RAW DATA:

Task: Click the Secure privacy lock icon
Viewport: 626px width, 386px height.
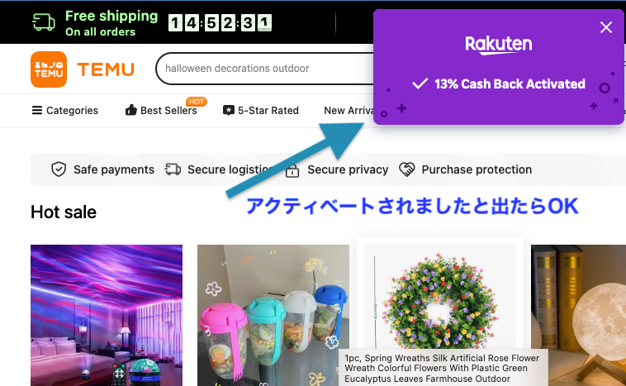Action: (292, 170)
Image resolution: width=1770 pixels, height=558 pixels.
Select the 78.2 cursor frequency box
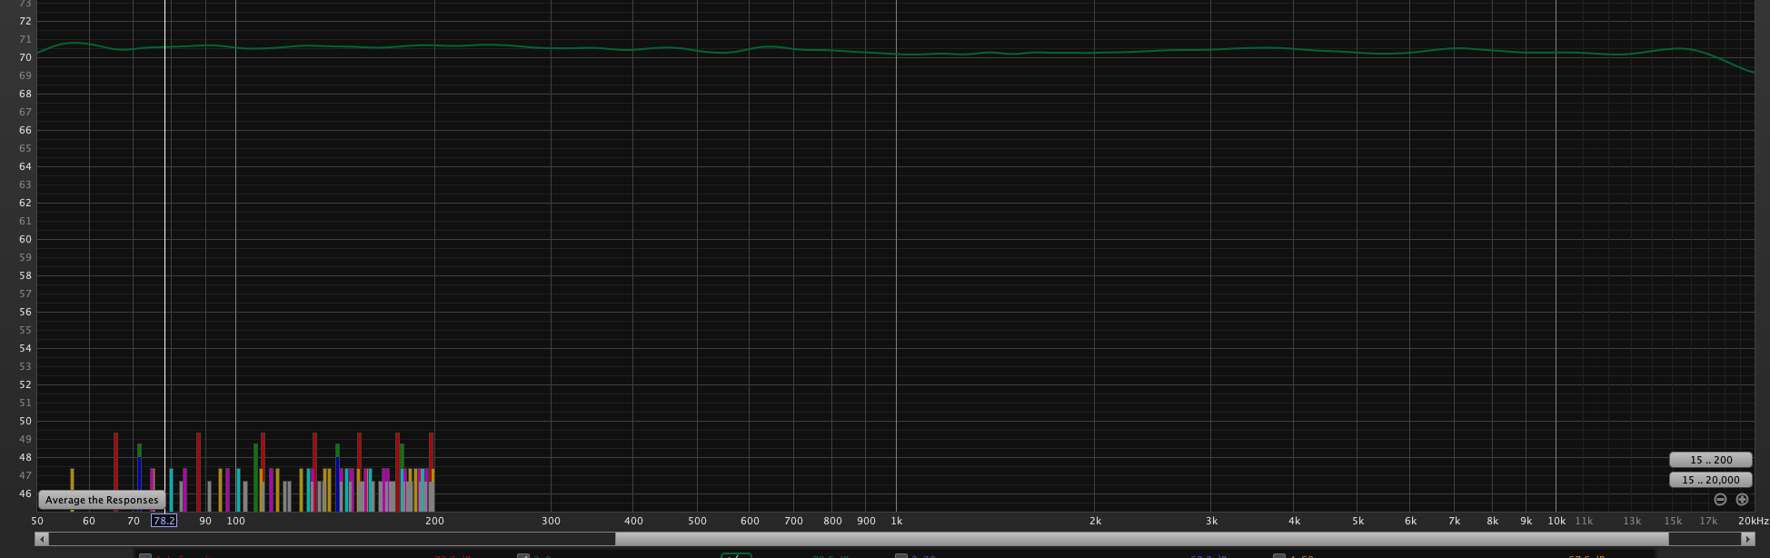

AIM OF THE TASK: Apart from the pictures, repeat every entry exactly.

RESPONSE TO THE EXERCISE:
Task: Click the Secure privacy lock icon
Viewport: 626px width, 386px height.
Action: (292, 170)
Image resolution: width=1770 pixels, height=558 pixels.
Select the 78.2 cursor frequency box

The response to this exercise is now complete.